In this chapter on gardens, I regret the absence of general sketches of the garden proper; but the few sketches I had made were too imperfect to hazard an attempt at their reproduction. Moreover, not the slightest justice could have been done to the thoroughly original character of the Japanese garden, with all its variety and beauty. In lieu of this, however, I have had reproduced a number of views of private gardens, from a Japanese work on the subject published in the early part of the last century, though, so far as their general arrangement and appearance go, they might have been copied from gardens to be seen in that country to-day.


The first illustration (fig. 283) shows the relation of the various buildings, with the approaches from the street, which is on the left. Here are seen two gateways: the larger one with swinging gates is closed; the smaller one with sliding gate is open. The building with the two little windows and black foundation is the kura. The pathway, of irregular slabs of stone, leads around the sides of the kura to a second gateway; and beyond this the stone path continues to the genka, or main entrance to the dwelling. The drawing is a curious admixture of isometric and linear perspective, with some violent displacements in point of sight and vanishing points, in order to show fully the various details within the limits of the plate. The other illustrations represent respectively a little garden belonging to the priests' house of a Buddhist temple (fig. 284), a garden connected with the house of a merchant (fig. 285; the legend says the owner is a dealer in dress materials and cottons), and a garden connected with the residence of a Daimio (fig. 286). All of these gardens were to be found in Sakai, Idzumi, nearly two hundred years ago, and the more enduring features of some of them may still be in existence. A study of these quaint drawings will enable the reader to recognize the ornamental fences, quaint rocks, rustic wells, ishi-dōrō, chōdzu-bachi, stone pathways, and curious trees and shrubs so characteristic of the Japanese garden, and so utterly unlike anything with which we are familiar in the geometrical patches we are wont to regard as gardens.

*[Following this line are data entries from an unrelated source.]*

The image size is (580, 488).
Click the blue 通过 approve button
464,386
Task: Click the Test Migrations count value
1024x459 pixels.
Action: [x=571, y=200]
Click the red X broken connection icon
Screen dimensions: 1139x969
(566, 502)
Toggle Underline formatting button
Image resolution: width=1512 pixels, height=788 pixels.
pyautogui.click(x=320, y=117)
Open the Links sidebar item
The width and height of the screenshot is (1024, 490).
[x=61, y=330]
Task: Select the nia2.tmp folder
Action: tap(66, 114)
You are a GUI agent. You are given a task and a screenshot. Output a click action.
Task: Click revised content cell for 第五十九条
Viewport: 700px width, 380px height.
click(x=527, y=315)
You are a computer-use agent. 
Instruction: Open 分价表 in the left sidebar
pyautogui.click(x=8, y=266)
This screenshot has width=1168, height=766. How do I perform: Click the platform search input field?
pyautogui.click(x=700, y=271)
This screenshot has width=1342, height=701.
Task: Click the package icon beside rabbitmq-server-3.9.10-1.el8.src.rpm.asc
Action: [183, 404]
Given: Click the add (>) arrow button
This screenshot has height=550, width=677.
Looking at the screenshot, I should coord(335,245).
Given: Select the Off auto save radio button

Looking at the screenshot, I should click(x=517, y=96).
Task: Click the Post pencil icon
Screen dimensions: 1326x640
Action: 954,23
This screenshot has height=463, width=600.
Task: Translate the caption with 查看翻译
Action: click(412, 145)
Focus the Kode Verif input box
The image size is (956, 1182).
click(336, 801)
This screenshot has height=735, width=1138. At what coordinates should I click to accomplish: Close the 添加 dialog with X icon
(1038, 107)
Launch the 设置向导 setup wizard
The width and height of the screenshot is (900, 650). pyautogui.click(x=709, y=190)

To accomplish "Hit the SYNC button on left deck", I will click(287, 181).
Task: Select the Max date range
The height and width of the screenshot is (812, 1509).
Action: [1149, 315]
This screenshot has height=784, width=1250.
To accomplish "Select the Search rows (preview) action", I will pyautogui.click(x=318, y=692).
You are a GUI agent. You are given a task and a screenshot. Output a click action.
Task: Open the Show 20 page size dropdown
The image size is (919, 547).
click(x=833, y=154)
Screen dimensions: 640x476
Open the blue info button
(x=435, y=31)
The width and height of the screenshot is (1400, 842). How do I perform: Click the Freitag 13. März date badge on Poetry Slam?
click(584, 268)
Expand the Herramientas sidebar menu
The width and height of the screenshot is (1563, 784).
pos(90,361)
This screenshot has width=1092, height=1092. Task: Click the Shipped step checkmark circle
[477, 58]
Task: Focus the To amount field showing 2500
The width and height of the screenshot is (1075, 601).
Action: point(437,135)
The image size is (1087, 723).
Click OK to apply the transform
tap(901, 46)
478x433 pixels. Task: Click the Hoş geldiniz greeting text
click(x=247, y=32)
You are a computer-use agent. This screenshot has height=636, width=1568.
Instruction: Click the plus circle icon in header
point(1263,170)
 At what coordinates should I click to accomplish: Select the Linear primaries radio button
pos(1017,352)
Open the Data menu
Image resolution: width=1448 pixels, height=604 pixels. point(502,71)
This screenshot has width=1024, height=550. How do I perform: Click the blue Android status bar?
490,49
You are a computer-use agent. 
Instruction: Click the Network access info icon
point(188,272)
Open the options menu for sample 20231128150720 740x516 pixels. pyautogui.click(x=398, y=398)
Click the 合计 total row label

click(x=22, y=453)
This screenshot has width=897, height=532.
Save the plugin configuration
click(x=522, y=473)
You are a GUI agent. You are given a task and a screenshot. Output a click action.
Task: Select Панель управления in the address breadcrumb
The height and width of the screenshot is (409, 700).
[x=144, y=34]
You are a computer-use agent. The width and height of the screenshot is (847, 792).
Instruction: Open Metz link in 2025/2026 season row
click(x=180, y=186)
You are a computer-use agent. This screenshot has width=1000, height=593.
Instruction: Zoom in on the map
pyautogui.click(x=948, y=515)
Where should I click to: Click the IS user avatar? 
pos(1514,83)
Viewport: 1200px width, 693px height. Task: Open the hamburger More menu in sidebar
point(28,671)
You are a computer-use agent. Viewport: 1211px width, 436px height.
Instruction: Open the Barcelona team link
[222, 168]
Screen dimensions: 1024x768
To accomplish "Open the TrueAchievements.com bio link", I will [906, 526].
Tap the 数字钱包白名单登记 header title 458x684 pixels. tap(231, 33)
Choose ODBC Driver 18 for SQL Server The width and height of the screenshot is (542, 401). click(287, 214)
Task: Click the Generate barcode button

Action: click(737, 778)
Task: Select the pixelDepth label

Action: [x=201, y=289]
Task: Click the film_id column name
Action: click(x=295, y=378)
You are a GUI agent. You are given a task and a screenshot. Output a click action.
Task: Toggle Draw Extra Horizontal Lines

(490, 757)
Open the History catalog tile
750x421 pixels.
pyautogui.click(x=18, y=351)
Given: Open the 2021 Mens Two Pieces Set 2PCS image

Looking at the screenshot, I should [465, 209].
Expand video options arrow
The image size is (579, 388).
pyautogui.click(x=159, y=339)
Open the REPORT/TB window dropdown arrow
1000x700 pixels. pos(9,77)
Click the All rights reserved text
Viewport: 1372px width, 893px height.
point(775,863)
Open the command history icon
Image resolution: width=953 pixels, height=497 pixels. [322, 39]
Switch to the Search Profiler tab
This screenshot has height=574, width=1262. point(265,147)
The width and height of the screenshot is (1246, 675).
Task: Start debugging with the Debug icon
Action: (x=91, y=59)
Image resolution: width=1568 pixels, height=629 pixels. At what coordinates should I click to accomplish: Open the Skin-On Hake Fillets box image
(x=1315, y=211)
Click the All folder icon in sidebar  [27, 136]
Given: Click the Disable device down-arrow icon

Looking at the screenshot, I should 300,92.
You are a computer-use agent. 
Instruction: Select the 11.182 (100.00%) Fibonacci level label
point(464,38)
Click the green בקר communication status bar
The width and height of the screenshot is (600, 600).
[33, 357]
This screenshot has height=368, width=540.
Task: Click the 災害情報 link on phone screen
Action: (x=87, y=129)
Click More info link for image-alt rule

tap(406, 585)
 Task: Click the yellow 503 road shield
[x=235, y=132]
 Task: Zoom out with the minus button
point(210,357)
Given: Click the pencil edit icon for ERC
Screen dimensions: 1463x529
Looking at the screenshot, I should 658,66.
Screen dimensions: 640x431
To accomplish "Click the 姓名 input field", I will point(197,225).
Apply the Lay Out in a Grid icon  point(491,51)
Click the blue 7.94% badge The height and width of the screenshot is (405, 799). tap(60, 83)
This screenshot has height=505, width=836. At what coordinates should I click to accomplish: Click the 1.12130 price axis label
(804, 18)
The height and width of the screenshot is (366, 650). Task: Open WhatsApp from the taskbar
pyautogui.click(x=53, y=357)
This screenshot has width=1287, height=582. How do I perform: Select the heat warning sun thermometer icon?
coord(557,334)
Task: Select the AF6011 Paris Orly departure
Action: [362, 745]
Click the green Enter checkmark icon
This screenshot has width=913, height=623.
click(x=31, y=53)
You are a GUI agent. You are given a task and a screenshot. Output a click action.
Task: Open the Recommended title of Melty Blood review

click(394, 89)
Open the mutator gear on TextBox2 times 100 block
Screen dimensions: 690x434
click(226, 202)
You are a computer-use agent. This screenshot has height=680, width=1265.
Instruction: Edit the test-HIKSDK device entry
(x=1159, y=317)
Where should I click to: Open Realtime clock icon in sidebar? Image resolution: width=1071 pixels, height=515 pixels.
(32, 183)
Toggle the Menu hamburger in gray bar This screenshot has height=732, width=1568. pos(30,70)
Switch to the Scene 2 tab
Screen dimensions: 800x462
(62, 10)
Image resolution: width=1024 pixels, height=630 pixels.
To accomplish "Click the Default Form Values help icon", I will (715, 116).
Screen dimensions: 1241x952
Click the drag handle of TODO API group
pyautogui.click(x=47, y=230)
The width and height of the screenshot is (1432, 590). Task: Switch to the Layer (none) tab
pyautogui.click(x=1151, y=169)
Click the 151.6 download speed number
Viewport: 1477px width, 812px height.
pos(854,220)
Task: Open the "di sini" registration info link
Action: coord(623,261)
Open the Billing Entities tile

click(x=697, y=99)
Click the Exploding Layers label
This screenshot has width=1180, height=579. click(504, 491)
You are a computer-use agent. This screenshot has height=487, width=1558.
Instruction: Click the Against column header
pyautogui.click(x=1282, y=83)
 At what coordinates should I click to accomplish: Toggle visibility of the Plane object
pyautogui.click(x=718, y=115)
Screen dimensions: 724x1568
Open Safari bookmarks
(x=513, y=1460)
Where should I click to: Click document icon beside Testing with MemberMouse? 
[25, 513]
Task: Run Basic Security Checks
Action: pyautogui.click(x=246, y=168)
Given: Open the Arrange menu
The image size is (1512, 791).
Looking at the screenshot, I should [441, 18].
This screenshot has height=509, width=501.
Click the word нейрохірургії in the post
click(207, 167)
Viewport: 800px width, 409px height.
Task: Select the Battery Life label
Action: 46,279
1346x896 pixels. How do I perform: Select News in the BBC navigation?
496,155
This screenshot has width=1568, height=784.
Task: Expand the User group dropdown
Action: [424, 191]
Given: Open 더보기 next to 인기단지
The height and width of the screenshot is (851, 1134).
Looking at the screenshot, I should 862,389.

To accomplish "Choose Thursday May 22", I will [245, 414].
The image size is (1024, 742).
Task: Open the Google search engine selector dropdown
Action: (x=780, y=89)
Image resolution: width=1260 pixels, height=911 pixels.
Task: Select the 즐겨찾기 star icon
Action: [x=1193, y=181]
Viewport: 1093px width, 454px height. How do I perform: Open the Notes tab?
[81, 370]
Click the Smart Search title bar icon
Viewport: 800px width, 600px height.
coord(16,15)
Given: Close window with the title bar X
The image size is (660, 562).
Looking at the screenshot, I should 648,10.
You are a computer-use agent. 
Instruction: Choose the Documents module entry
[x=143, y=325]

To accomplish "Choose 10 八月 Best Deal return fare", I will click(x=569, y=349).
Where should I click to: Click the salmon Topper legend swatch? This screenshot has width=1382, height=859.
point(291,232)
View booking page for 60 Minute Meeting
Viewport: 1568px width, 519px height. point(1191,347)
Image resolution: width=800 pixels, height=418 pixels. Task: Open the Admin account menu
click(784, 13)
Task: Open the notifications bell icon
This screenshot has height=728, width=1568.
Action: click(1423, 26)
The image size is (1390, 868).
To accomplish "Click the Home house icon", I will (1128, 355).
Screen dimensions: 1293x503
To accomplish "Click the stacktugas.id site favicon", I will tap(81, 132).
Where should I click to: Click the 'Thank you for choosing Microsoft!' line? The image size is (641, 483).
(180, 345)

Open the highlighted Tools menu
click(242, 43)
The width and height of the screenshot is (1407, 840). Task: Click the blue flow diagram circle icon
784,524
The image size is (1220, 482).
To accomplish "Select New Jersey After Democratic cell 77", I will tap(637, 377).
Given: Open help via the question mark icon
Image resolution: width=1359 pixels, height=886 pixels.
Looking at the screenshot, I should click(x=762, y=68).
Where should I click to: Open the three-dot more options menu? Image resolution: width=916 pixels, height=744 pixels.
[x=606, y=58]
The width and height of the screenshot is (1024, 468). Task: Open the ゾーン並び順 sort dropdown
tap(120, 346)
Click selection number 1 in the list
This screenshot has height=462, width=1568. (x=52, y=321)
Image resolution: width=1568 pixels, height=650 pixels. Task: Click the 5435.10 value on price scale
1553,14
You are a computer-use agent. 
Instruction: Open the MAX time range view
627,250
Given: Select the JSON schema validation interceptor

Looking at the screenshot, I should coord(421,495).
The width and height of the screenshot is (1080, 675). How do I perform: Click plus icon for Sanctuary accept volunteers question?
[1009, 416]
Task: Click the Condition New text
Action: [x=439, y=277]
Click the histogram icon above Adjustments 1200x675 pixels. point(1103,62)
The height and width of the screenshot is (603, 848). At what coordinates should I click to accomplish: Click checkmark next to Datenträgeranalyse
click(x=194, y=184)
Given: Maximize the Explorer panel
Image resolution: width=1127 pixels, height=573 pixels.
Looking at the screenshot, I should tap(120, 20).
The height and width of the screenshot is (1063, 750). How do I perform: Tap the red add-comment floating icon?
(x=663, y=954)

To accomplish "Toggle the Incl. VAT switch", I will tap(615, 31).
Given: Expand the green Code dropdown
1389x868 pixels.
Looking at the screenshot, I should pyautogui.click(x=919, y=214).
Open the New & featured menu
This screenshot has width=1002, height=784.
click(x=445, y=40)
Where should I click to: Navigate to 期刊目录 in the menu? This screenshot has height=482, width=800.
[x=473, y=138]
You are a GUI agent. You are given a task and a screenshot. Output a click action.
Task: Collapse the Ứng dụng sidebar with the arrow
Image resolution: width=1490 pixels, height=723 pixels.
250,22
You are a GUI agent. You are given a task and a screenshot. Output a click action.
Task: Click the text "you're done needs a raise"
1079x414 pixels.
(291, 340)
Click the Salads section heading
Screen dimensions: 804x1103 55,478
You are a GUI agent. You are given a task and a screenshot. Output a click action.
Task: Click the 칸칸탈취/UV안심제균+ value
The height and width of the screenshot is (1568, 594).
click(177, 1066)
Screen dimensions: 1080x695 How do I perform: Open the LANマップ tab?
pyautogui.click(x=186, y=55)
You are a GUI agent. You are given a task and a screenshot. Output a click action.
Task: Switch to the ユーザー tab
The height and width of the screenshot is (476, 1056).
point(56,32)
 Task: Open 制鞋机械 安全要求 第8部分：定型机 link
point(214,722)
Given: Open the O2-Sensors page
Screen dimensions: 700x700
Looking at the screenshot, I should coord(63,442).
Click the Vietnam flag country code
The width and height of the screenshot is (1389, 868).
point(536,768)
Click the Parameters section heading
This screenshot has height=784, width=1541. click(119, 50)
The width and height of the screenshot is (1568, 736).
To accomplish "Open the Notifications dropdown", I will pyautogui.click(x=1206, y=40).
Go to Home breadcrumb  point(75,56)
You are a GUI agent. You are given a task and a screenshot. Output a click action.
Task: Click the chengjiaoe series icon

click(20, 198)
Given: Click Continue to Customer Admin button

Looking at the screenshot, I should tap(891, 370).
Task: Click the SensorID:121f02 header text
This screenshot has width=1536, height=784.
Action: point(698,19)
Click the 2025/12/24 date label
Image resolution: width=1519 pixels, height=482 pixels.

It is a remarkable fact that the various trees and shrubs which adorn a Japanese garden may be successfully transplanted again and again without impairing their vitality. Trees of very large size may be seen, almost daily, being dragged through the streets on their way from one garden to another. A man may have a vigorous and healthy garden under way in the space of a few days, trees forty or fifty feet high, and as many years old, sturdy shrubs and tender plants, all possessing a vitality and endurance under the intelligent management of a Japanese gardener, which permits them to be transported from one end of the city to the other. If for some reason the owner has to give up his place, every stone and ornamental fence, and every tree and plant having its commercial value, may all be dug up and sold and spirited away, in a single day, to some other part of the town. And such a vicissitude often falls to the lot of a Japanese garden, enduring as it is. The whole affair, save the circular well-hole, may be transported like magic from one end of the country to the other.


1 This legend is from a work entitled "Chikusan Teizoden."